> How to complete this task:
Print only the lines from the one with "Screen dimensions: 1118x720" through the end of the data, exactly, and please omit pictures.

Records from a data source

+--

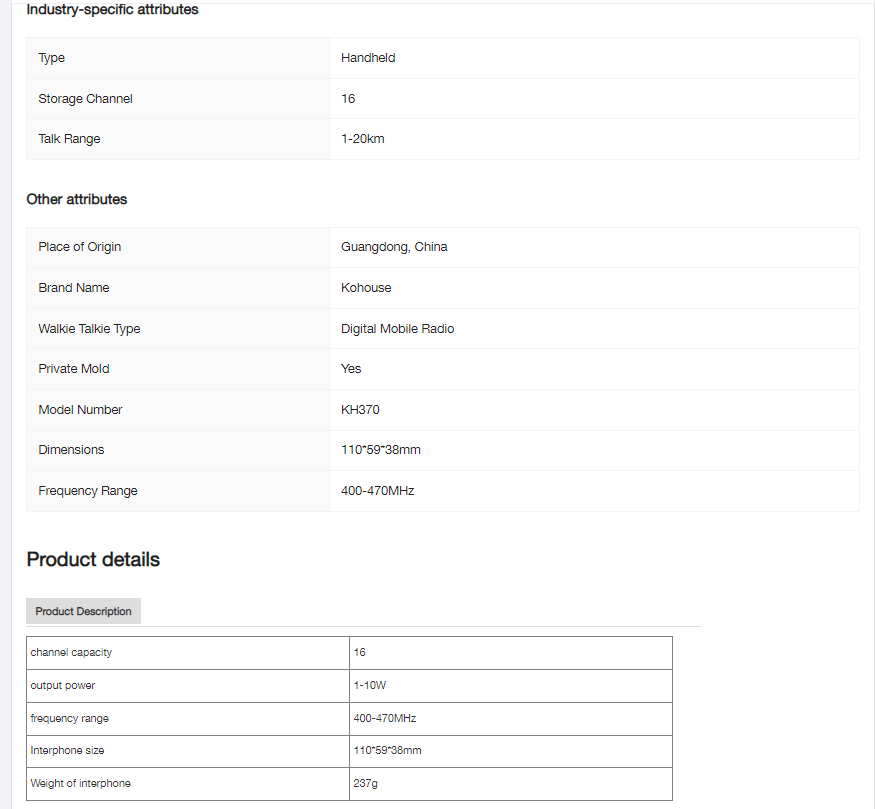Click the channel capacity table cell

pyautogui.click(x=71, y=652)
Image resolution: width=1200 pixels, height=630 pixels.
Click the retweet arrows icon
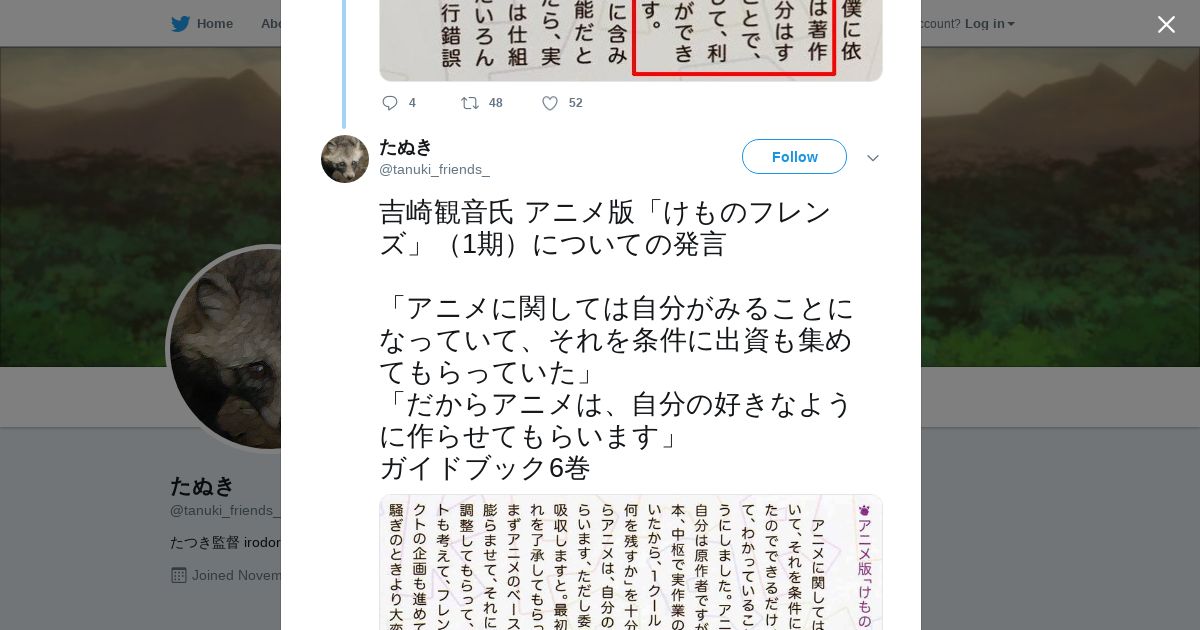pos(469,103)
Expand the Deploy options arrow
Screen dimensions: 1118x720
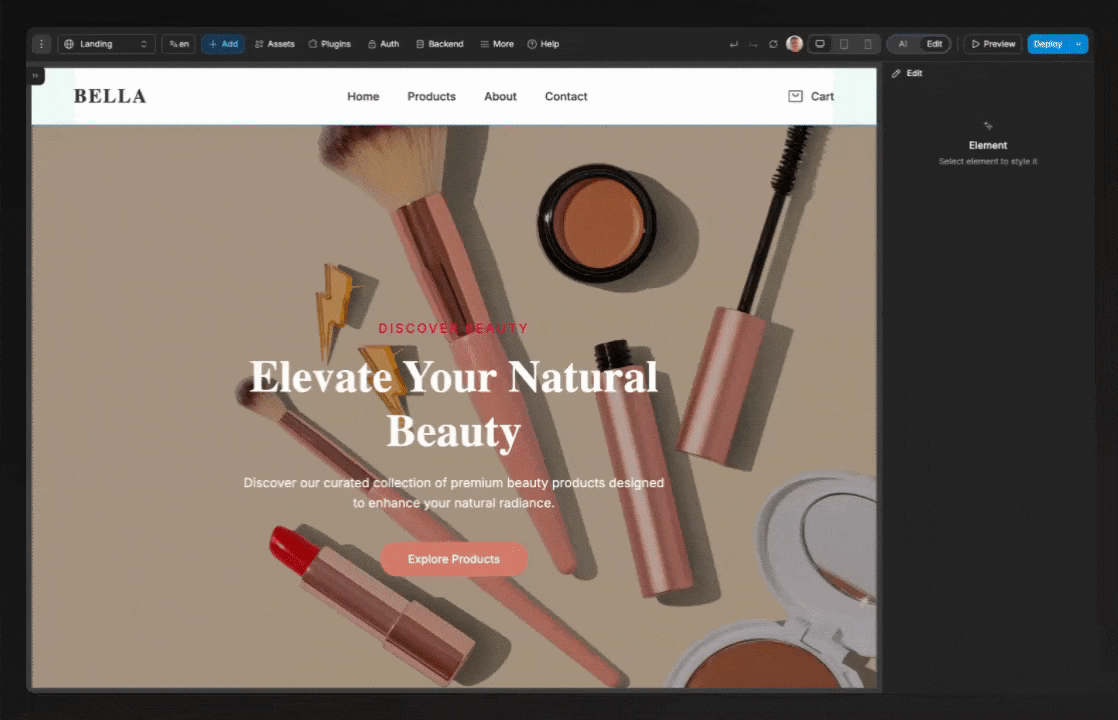tap(1078, 44)
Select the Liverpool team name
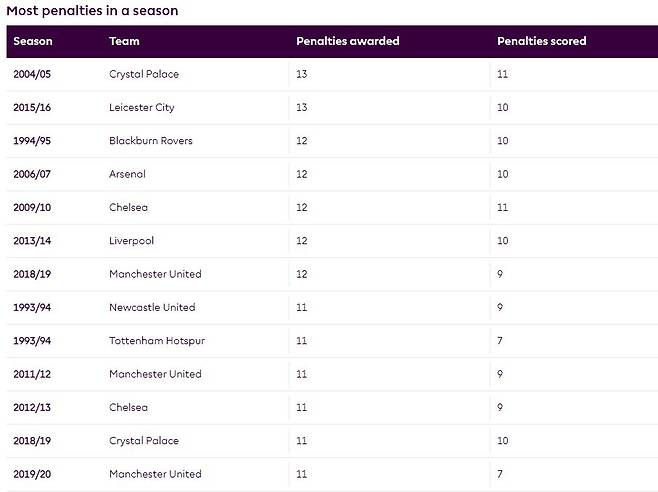Viewport: 658px width, 492px height. point(131,241)
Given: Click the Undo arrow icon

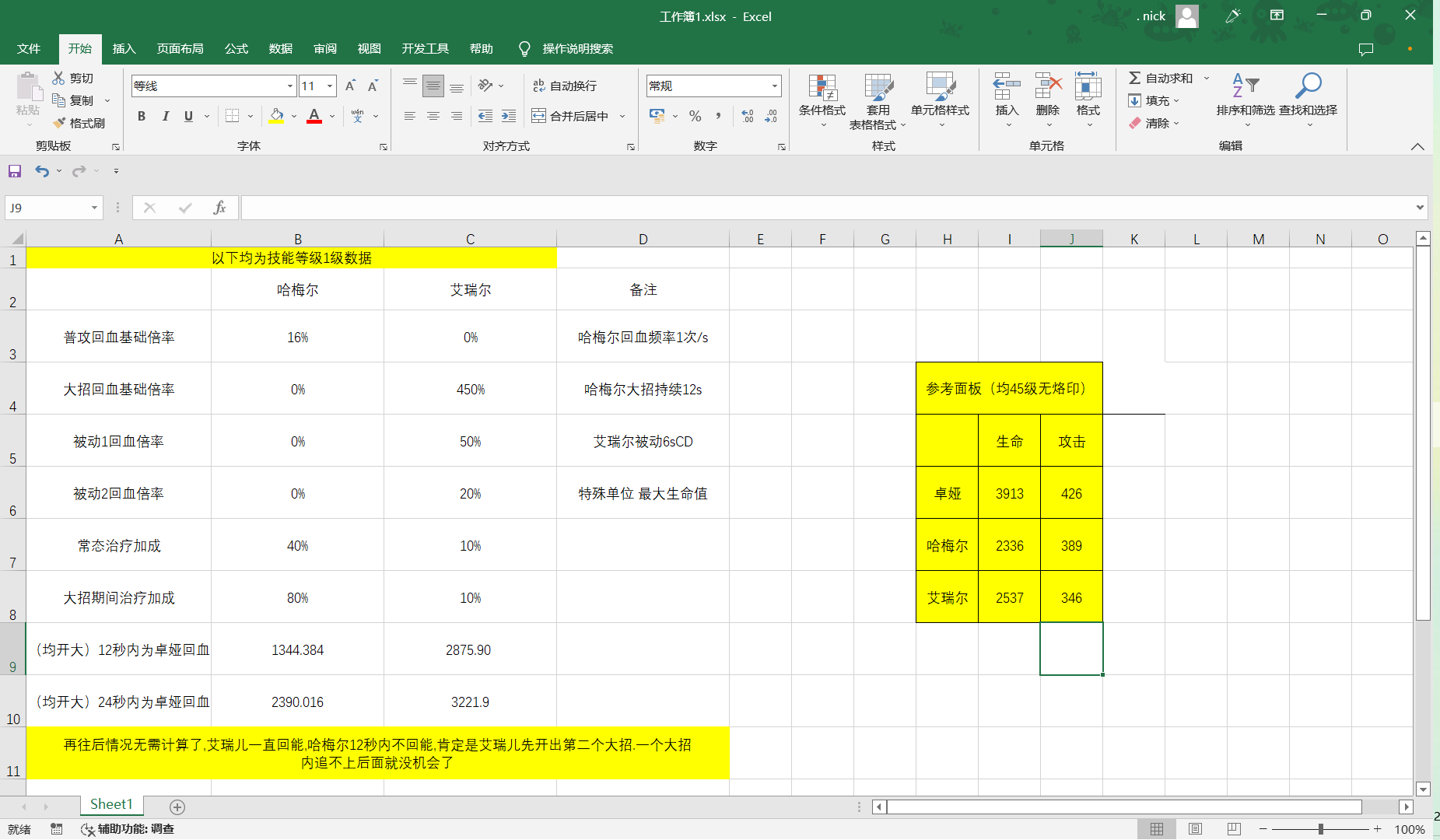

+--

> Answer space:
Screen dimensions: 1118x720
tap(1078, 44)
Select the Liverpool team name
Viewport: 658px width, 492px height. point(131,241)
Given: Click the Undo arrow icon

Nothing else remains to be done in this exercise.